ROYAL CHILDREN.

On the occasion to which I have last referred, one of the royal carriages contained three children, two boys and a girl, with their tutor and governess. The girl was Leopold's only daughter, and her name was identical with that of his first wife, Charlotte. The little Belgian princess was then eleven years of age, and was exceedingly pretty. She was delicately fair, blue-eyed, and flaxen-haired, and appeared to appreciate highly the popular acclamations which were frequently announced as specially intended for her. The joyous countenance, irradiated by the excitement incident to demonstrations of enthusiastic approbation, seemed inaccessible to the wrinkles of care, and exempt from the lachrymal effects of sorrow. Nevertheless, that royal child has furnished a most piteous instance of the mutability of fortune, of accumulated miseries substituted for the apparent approach of transcendent happiness.
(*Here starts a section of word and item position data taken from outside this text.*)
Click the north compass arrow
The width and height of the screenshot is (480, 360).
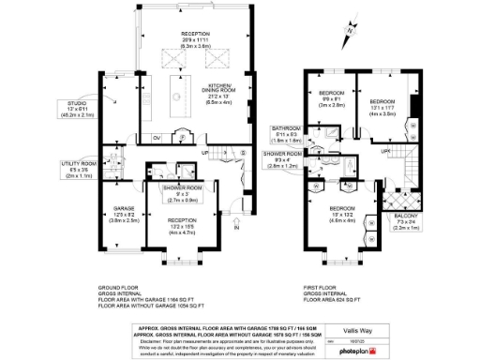(x=348, y=32)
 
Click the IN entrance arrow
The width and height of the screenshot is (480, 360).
(x=237, y=226)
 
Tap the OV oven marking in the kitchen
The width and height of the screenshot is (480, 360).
(x=156, y=139)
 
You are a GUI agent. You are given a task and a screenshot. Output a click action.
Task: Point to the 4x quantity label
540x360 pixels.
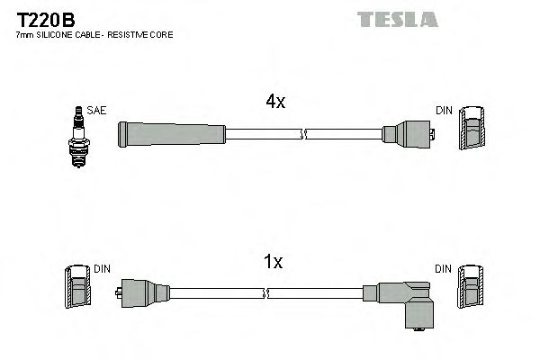click(274, 103)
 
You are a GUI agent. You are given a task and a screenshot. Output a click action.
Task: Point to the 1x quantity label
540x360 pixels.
click(274, 262)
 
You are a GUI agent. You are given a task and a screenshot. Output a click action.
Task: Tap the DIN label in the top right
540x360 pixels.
click(444, 111)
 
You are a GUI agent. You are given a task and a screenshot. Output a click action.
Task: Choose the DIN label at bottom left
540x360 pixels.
click(101, 269)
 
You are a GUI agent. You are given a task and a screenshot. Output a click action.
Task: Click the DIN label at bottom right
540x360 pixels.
click(444, 269)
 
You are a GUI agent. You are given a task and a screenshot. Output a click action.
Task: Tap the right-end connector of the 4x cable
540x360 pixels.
click(409, 135)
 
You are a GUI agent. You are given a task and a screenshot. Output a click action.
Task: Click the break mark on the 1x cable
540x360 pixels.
click(267, 293)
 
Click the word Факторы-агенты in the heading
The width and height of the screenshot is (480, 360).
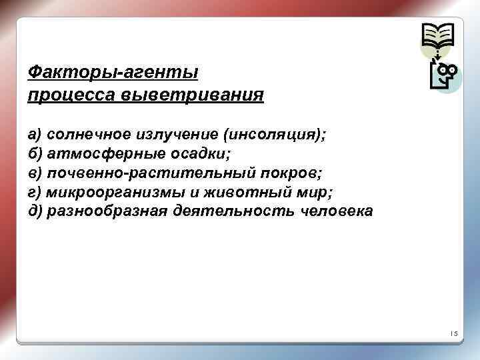[114, 71]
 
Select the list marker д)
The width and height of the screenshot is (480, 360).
[35, 212]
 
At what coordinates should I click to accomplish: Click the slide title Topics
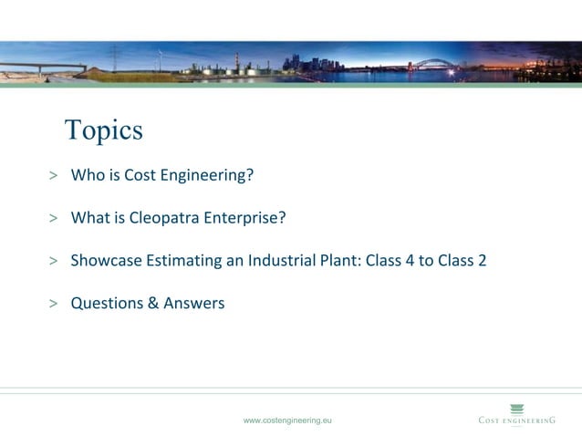point(104,130)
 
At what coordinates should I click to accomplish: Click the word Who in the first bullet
point(88,175)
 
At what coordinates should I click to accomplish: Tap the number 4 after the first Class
point(408,261)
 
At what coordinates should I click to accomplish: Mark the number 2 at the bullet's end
point(482,261)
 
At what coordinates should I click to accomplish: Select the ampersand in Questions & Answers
point(152,304)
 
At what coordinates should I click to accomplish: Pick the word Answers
point(193,304)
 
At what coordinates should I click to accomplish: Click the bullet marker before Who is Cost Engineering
point(54,176)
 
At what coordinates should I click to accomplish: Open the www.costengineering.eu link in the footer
point(287,420)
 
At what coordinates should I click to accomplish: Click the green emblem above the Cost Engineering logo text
point(517,408)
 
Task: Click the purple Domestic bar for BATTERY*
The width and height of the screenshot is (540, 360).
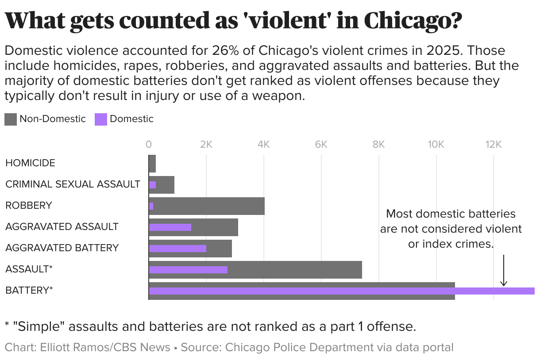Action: pos(341,291)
To her have been allotted

"The hopes that but allure to fly,

The joys that vanish while we sip;

Like Dead-Sea fruits that tempt the eye,

But turn to ashes on the lip!"

In about six years after the time to which my reminiscence refers, she became the consort of Ferdinand Maximilian, eldest brother of the Emperor of Austria, who subsequently, at the instance of Napoleon the Third, assumed the title of Emperor of Mexico, but having utterly failed in his efforts to establish the Imperial authority to which he aspired, was shot as a culprit, by order of the President Juarez, in 1867, leaving his bereaved widow in such affliction as to produce a state of insanity from which she is not expected to recover.